Uno dei primi punti preso in esame è stato quello relativo alle nuove modalità con le quali, la Commissione, intende tradurre praticamente i principi ispiratori della direttiva nel mondo delle piattaforme online. La scelta sarebbe infatti quella di differenziare le norme rispetto alle Emittenti televisive strutturate e in base alla varietà delle piattaforme stesse,  ciò al fine di consentire ai consumatori di trarre tutti i possibili vantaggi da queste nuove opportunità.

Una condizione decisamente osteggiata dai Network televisivi, come ha sottolineato nel suo interveto  Gina Nieri, componente del board di Mediaset, che ha evidenziando come non possa  esserci libera concorrenza tra le piattaforme, se non si stabiliscono regole comuni che vincolino sia i broadcaster che gli Over the Top.

I broadcaster i contenuti li producono, facendosi carico dei costi di produzione, dei diritti, delle tasse, mentre gli operatori OTT utilizzano i contenuti prodotti da altri e raccolgono pubblicità senza sostenere costi. La mission di Google p.es è soltanto quella di organizzare l’offerta dei contenuti.

Negli ultimi cinque anni Mediaset ha investito 1 miliardo di euro in produzione europea, generando occupazione e valore, ma dal 2008 ad oggi, secondo Gina Nieri,  ha perso 2 miliardi di euro a favore degli OTT, i quali, fanno profitti in Europa senza lasciare risorse in questi Paesi. Altro esempio citato è stato quello di Google, che guadagna 1,5 miliardi, praticamente esentasse ed è presente in Italia con soli 150 addetti, mentre gli operatori televisivi sono circa 22 mila.

Per tali ragioni il giudizio sulla direttiva europea è stato decisamente negativo, anche perché non regolamenta l’E-Commerce e perché non definisce con chiarezza la responsabilità editoriale del fornitore di contenuti e quella dell’host passivo.

Nel corso dell’intervento è stata stigmatizzata anche la presa di posizione contenuta nel disegno della Commissione Europea di liberare la banda di trasmissione “700 Mhz” a favore dei gruppi TLC che con il pretesto di ottenere un’ampiezza di banda utile per far decollare il 5G, puntano anch'essi a diffondere contenuti.

 Un contesto  preoccupante anche per il cambio di linea del commissario europeo Gunther Oettinger che suggerisce ai produttori indipendenti di cambiare il loro modello di business, mentre fino a qualche giorno prima si dichiarava sensibile alle problematiche delle emittenti.
**********
## Compiti
1. Rispondi a queste domande sul testo relativo alla direttiva europea:
(a) Quanto ha investito Mediaset in produzione europea negli ultimi cinque anni?
(b) Quale banda di trasmissione la Commissione Europea intende liberare a favore dei gruppi TLC?
(c) Con quanti addetti Google è presente in Italia?
2. Prosegui il testo sulla direttiva europea partendo dalla sua ultima frase.

## Voci estratte
**********
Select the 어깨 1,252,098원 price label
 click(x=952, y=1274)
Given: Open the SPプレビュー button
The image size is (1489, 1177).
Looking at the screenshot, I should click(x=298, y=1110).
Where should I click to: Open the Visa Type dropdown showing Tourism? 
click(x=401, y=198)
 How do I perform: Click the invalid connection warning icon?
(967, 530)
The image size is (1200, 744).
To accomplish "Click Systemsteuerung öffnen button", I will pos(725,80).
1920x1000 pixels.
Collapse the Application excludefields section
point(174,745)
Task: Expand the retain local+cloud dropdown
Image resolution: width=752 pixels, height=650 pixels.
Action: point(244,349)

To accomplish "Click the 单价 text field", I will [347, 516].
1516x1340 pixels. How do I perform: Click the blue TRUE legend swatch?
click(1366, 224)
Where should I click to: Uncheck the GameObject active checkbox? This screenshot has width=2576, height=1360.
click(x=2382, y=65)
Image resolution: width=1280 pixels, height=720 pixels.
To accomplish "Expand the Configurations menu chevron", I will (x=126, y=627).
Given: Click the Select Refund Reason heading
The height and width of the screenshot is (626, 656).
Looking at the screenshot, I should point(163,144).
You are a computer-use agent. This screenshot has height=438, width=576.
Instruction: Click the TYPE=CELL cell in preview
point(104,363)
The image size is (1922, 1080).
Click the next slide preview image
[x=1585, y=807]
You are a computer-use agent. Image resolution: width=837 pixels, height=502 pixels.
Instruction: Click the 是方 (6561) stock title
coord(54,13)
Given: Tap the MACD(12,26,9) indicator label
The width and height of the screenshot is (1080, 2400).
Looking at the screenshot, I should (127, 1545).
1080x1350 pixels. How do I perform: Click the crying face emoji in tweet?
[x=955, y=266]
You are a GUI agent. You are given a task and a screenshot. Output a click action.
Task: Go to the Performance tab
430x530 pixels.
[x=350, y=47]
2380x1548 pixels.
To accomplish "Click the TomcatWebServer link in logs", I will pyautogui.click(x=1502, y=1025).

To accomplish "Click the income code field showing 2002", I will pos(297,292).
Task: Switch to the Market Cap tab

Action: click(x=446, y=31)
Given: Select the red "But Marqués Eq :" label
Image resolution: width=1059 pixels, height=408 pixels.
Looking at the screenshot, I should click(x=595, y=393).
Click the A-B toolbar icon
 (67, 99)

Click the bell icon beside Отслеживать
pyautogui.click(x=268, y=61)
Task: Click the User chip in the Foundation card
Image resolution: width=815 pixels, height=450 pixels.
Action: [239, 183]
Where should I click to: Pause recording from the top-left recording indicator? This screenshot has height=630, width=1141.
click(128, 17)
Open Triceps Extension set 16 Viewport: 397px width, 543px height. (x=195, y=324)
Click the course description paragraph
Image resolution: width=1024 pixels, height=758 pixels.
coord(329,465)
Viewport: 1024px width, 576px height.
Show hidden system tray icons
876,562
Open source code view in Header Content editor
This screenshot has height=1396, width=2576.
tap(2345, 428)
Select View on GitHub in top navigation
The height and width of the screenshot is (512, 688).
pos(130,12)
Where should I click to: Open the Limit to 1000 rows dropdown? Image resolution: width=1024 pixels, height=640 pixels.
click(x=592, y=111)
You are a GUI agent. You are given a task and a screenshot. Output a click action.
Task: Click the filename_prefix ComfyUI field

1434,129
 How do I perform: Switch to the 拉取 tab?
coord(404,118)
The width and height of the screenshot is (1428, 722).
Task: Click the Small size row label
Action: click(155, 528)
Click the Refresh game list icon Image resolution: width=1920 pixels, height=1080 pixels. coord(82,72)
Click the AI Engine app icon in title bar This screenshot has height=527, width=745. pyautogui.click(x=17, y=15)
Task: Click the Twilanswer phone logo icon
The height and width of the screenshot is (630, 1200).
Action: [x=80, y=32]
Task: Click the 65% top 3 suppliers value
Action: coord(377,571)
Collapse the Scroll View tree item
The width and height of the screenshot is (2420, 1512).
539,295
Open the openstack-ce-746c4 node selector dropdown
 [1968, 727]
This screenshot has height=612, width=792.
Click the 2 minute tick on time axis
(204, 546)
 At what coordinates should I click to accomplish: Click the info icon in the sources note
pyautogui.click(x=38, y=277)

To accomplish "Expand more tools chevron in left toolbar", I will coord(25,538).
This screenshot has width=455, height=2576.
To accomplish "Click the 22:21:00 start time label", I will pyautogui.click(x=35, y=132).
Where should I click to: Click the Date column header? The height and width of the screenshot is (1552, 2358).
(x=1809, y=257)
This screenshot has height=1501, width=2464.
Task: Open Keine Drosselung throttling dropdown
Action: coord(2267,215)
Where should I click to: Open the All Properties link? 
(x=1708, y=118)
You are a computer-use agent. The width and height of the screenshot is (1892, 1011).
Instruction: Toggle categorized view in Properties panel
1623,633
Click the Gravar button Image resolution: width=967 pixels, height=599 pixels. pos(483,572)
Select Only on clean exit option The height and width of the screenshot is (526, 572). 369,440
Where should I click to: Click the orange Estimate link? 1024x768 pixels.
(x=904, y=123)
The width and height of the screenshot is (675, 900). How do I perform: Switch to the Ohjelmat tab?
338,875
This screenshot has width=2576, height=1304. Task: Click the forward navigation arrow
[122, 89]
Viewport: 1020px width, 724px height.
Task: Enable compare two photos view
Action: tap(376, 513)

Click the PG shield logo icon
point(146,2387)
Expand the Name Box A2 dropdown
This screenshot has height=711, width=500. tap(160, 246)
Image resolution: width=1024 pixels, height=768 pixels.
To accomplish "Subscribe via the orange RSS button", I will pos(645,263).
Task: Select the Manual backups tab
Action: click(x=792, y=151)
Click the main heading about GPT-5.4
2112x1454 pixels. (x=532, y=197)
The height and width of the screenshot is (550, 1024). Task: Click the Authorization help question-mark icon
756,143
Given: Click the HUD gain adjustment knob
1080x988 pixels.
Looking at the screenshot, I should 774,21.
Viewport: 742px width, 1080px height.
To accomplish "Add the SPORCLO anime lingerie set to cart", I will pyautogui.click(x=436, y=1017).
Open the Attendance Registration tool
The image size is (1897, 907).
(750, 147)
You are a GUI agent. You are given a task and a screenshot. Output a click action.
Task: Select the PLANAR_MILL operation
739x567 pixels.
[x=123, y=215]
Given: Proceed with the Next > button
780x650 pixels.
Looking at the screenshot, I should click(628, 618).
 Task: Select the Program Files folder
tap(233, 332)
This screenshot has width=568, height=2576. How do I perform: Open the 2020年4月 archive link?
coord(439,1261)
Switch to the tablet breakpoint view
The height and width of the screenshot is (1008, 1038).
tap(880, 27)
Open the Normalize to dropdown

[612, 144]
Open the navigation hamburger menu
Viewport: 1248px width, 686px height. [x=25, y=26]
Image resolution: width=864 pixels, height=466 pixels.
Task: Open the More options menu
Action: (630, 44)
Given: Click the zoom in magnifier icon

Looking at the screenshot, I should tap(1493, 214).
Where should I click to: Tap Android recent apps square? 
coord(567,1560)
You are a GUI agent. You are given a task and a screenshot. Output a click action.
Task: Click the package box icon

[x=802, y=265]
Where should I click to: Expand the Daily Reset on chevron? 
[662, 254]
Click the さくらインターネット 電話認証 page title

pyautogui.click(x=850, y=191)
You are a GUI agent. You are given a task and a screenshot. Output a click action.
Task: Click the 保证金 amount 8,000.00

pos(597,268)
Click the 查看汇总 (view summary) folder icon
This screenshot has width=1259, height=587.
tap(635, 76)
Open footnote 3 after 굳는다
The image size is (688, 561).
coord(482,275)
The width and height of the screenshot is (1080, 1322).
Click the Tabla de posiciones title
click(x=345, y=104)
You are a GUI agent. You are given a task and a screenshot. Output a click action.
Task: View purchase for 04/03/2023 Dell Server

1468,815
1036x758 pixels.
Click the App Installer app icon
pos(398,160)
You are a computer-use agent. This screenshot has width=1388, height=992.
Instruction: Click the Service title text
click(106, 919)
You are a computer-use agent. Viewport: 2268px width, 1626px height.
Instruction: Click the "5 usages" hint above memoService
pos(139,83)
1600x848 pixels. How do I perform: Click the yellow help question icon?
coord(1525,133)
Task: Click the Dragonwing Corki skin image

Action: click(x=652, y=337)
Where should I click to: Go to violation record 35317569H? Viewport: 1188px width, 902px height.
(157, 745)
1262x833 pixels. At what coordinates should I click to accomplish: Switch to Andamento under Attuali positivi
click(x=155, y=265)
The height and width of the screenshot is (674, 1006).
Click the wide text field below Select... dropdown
**********
## Risposte per compito
1.
(a) 1 miliardo di euro.
(b) La banda "700 Mhz".
(c) Con soli 150 addetti.

2.
Sollecitata anche dalle OO.SS. Italiane, la Nieri  ha ribadito che il progetto di polo europeo dei contenuti audiovisivi che Mediaset vuol realizzare con Vivendi consente di contrastare Netflix sul piano della concorrenza leale. Per poi aggiungere che ciò è possibile perché Netflix produce contenuti e non raccoglie pubblicità illegalmente. Mentre con Google, Amazon, Facebook, Apple, la competizione è assolutamente insostenibile con le regole attuali.

Le OO.SS. hanno espresso preoccupazione per le conseguenze che da tale scenario potrebbero scaturire, in particolare, per i livelli occupazionali e per la qualità stessa dell’occupazione. Un terreno, dunque, sul quale si posssono trovare punti di convergenza tra le Parti Sociali per promuovere una sana azione di lobby nei confronti della Commissione Europea.

La delegazione SLC  ha posto anche particolare attenzione sul tema del diritti d’autore, argomento sul quale è in corso da anni un’accesa discussione in ambito comunitario. La proposta sarebbe quella di creare una “licenza paneuropea” che consenta ai media e più in generale ai fornitori dei servizi on-line, di gestire i contenuti con una liberatoria rilasciata da un’entità sovranazionale. Un dossier che è stato però rinviato tre volte dall'approvazione e viene osteggiato dal Sindacato che ne chiede profonde modifiche.

La sua approvazione, di fatto, taglierebbe fuori da ogni percorso decisionale sulla materia, proprio le figure  autorali che nei singoli paesi hanno invece ruoli e funzioni nella guida delle collecting society. Un orientamento, per altro, in controtendenza rispetto a quella liberalizzazione del mercato che anche in Italia, proprio in questi giorni, è stata richiamata dall’Autority che vigila sulla libera concorrenza.

L’Italia, insieme alla Spagna e la Francia, ha preso posizione per il mantenimento della territorialità dei diritti d’autore, così come si oppone ad una liberalizzazione a livello nazionale delle collecting society. Provvedimento che renderebbe caotica e incerta la riscossione e la ripartizione dei diritti, analogamente a quanto già sta avvenendo per il diritto connesso.

UNI MEI sta invece lavorando per l’approvazione di un sistema di arbitrato per risolvere i contenziosi internazionali e per una proporzionalità dell’equo compenso correlata ai ricavi.

Le OO.SS. hanno infine fatto il punto  sul lavoro svolto dai CAE e sulle criticità riscontrate negli ultimi anni di attività di questi organismi.

Nel merito SLC ha sottolineato come lo strumento sia indispensabile ed insostituibile per ottenere un sufficiente livello relazionale nelle imprese multinazionali ma come ancora si sia lontani dal disporre di un organismo efficace ed efficiente per il Sindacato.

Se è vero che le procedure di informazione e consultazione svolte dai CAE hanno agevolato una gestione solidale e contrattuale, soprattutto nei continui processi di ristrutturazione delle imprese, è altrettanto vero che la componente sindacale dell’organismo opera in una reale condizione di subalternità rispetto a quella aziendale.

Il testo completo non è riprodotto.